When is it beneficial to create a transaction to be committed within the request-transaction? How is this done?

In other words, for what reason would I create a transaction for any purpose other than to commit all the database operations performed in the current request?

+1  A: 

When a user visits a page, you want to log various things to the database - a Page Hit etc. This can happily occur on the same session but you want the page tracking to be flushed to the database, even if an error subsequently occurs.

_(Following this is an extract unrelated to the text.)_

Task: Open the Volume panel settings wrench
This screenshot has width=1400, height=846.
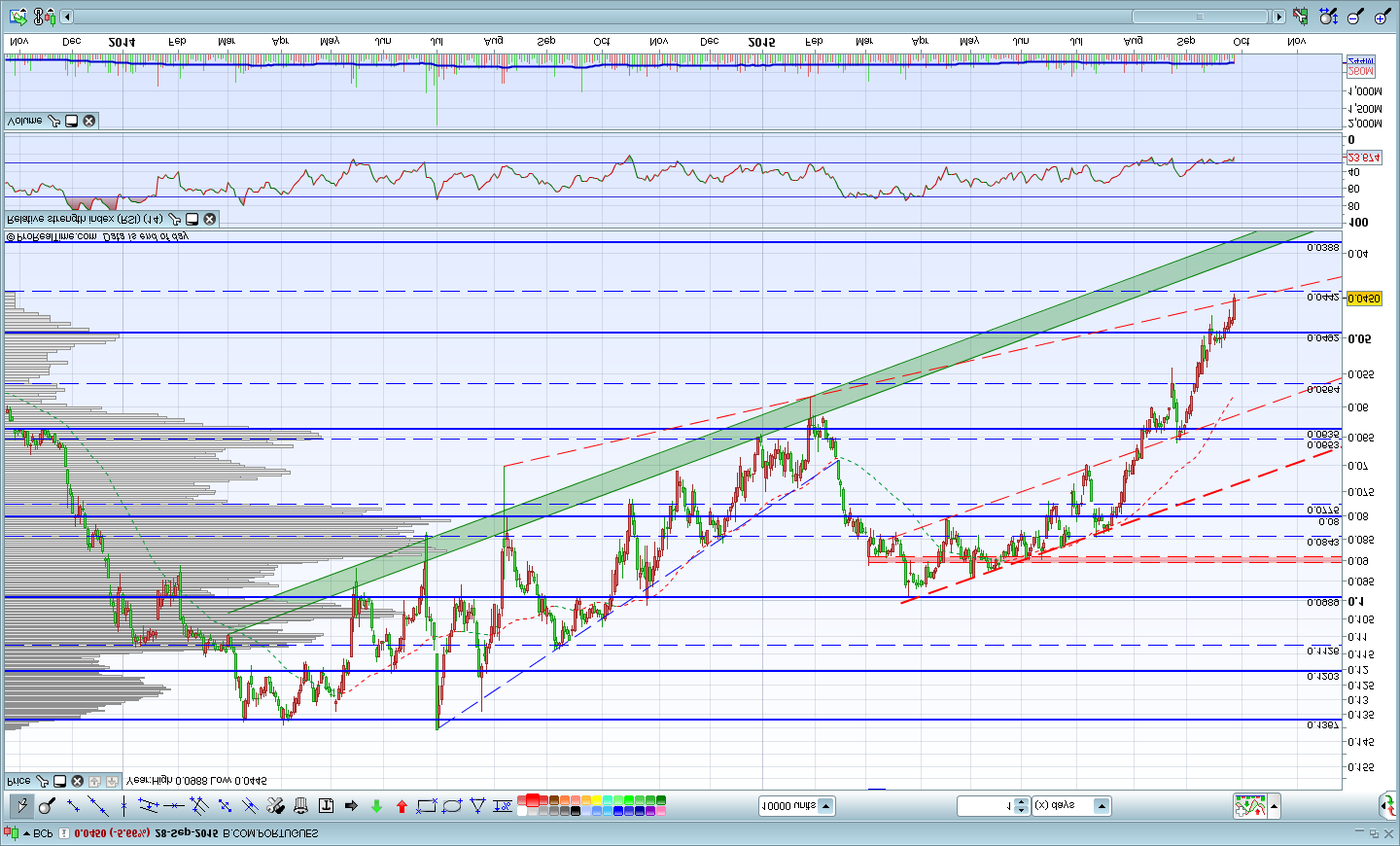Action: click(x=53, y=121)
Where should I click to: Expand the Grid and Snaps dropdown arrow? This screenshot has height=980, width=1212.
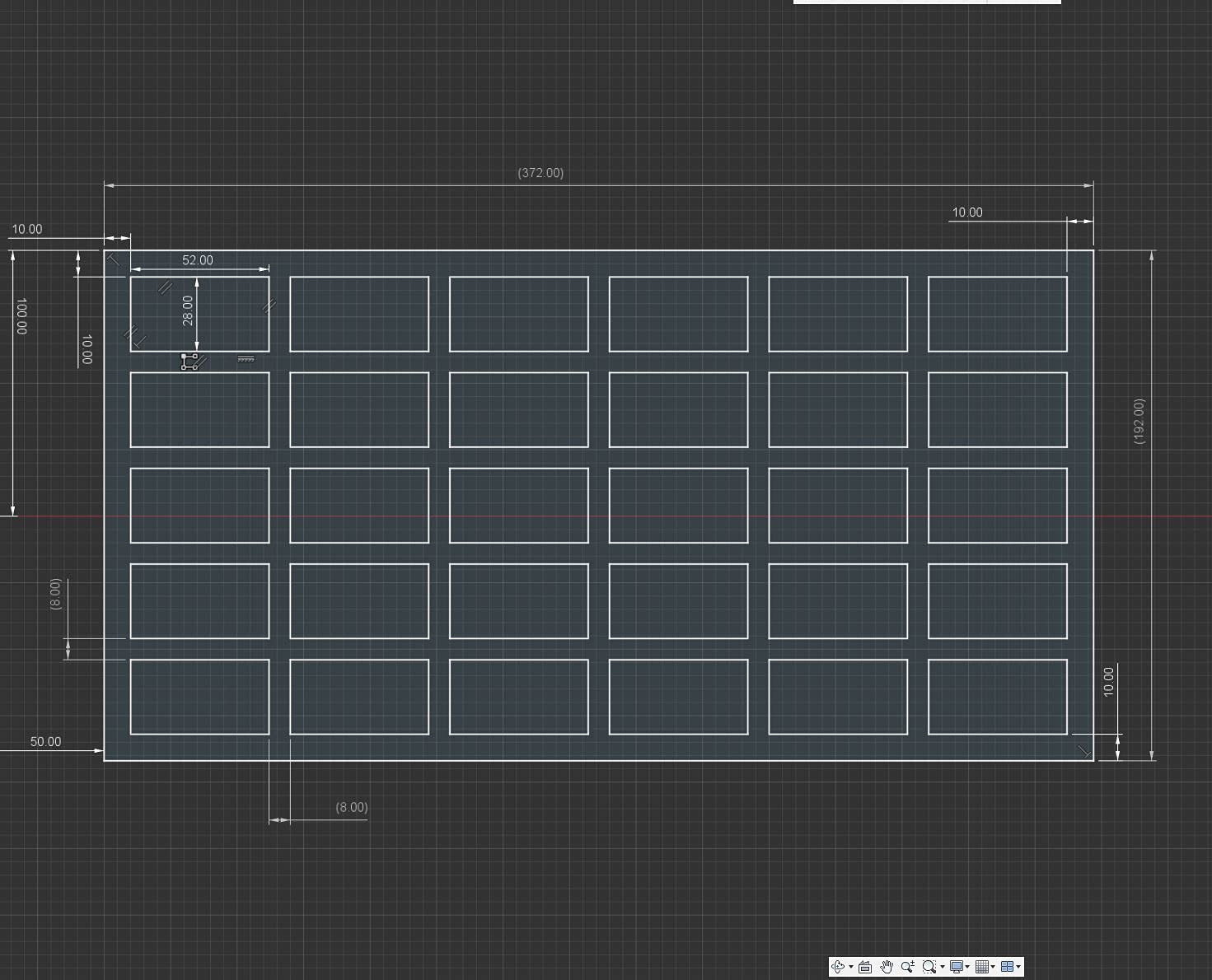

For performance too, you will want to hold your transactions open for as short a time as possible. During your request you may be performing a lot of non-databased oriented operations during which time there is no reason to hold a transaction open.

Lots of other examples...

cbp
A: 

I'm personally not a fan of doing it this way for the simple reason of error handling. If your transaction.Commit fails on your main Action/Request/Whatever, you have no context as to what was going on. You are then left sending the user to some lame error page or something like that. This is especially true if you are doing web services where you may return a result code indicating internal error or something like that.

I find that I typically have one business transaction per call, therefore, I let my Application Service manage the transaction and just let the BeingRequest handle opening the Session and EndRequest to Flush the session and dispose.

The reason I flush on EndRequest is to handle any DB activities that may have happened outside a transaction boundary, however, this is more the case if you have a component for handling this across all your sites/services.